### Given instruction
In the records below, rewrite the part that opens with the line containing "Where should I" and closes with the line containing "pos(369,154)" as a numbered list, with both of those lines included. Skip blank lines and leave the pictures out.

### Information given
- - -
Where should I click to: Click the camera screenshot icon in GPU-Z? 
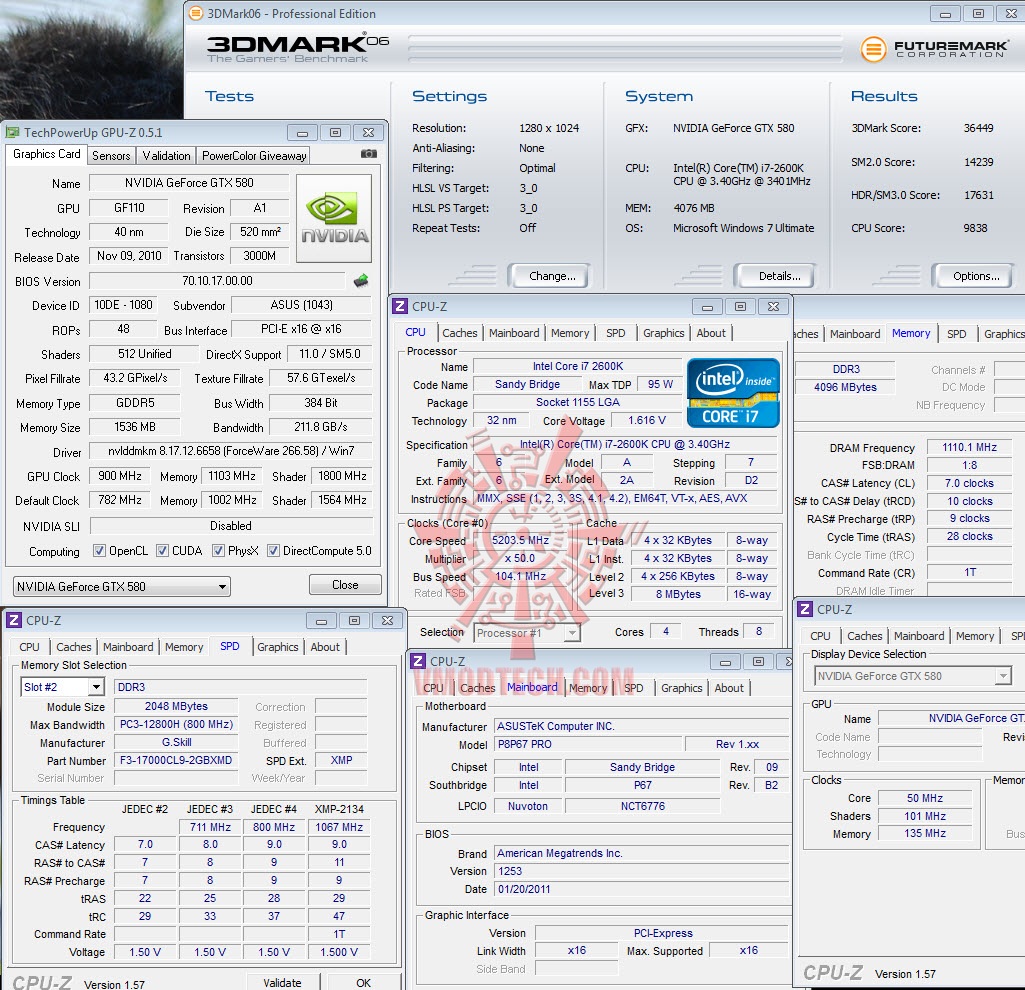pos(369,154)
- - -
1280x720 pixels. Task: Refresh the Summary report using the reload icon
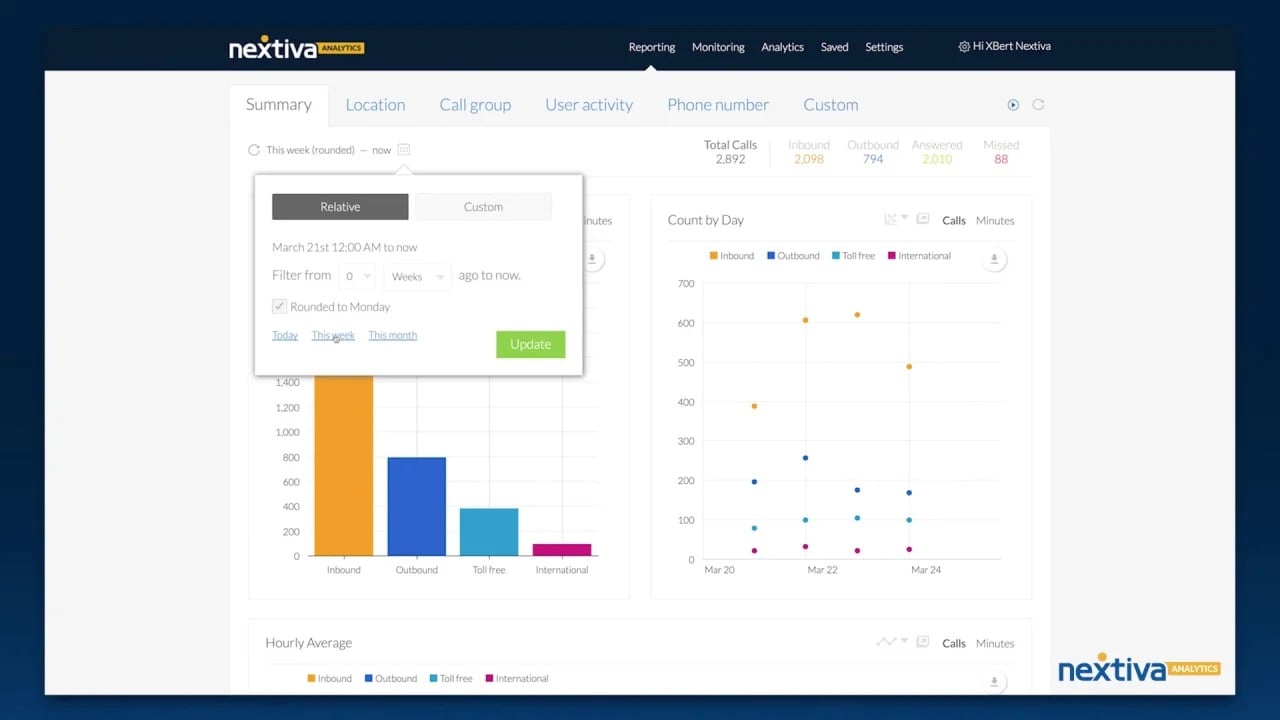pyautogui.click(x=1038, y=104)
- - -
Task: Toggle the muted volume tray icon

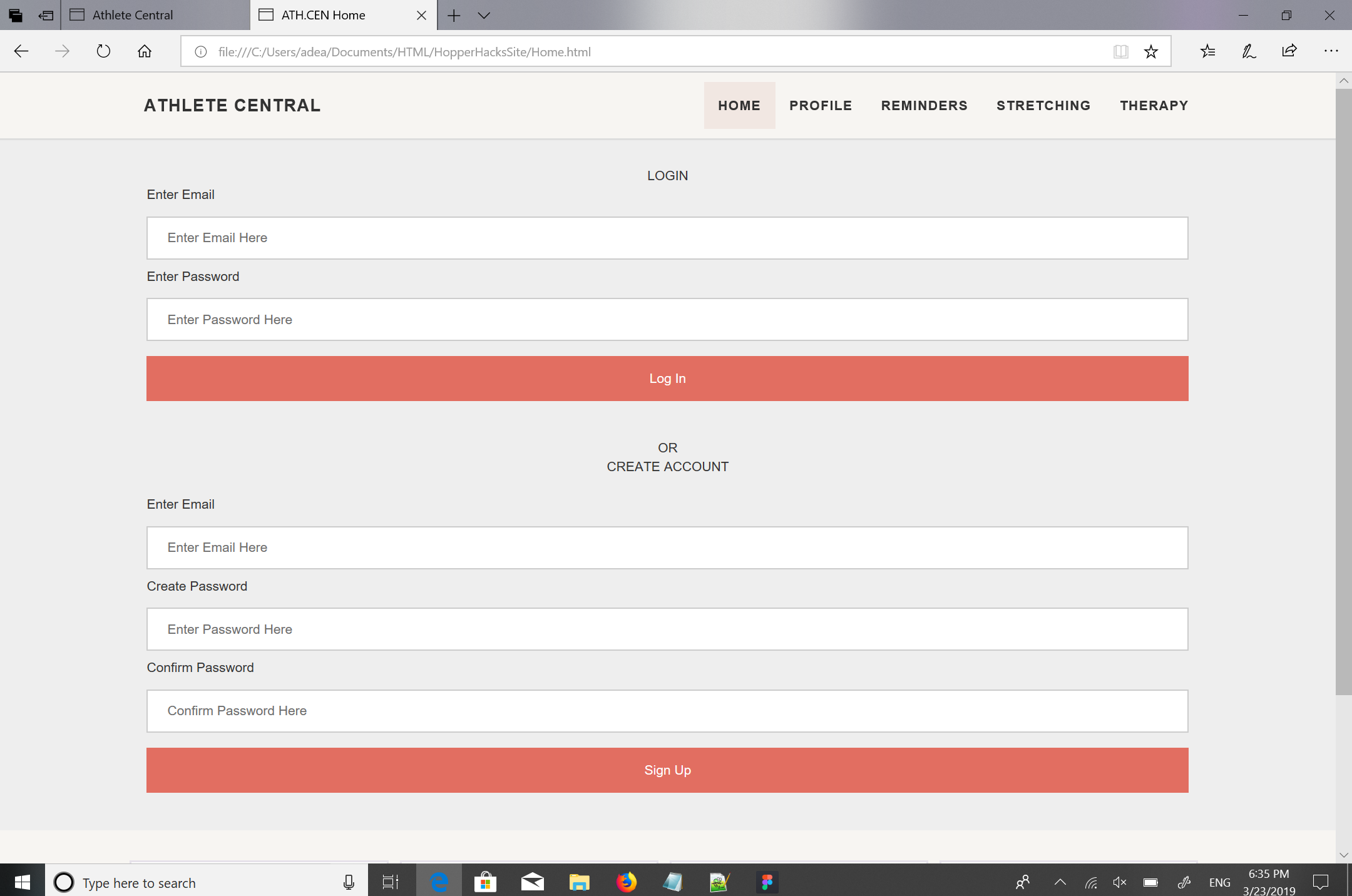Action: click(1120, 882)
- - -
### Correct output
1. Where should I click to: Click the camera screenshot icon in GPU-Z? 
2. pos(369,154)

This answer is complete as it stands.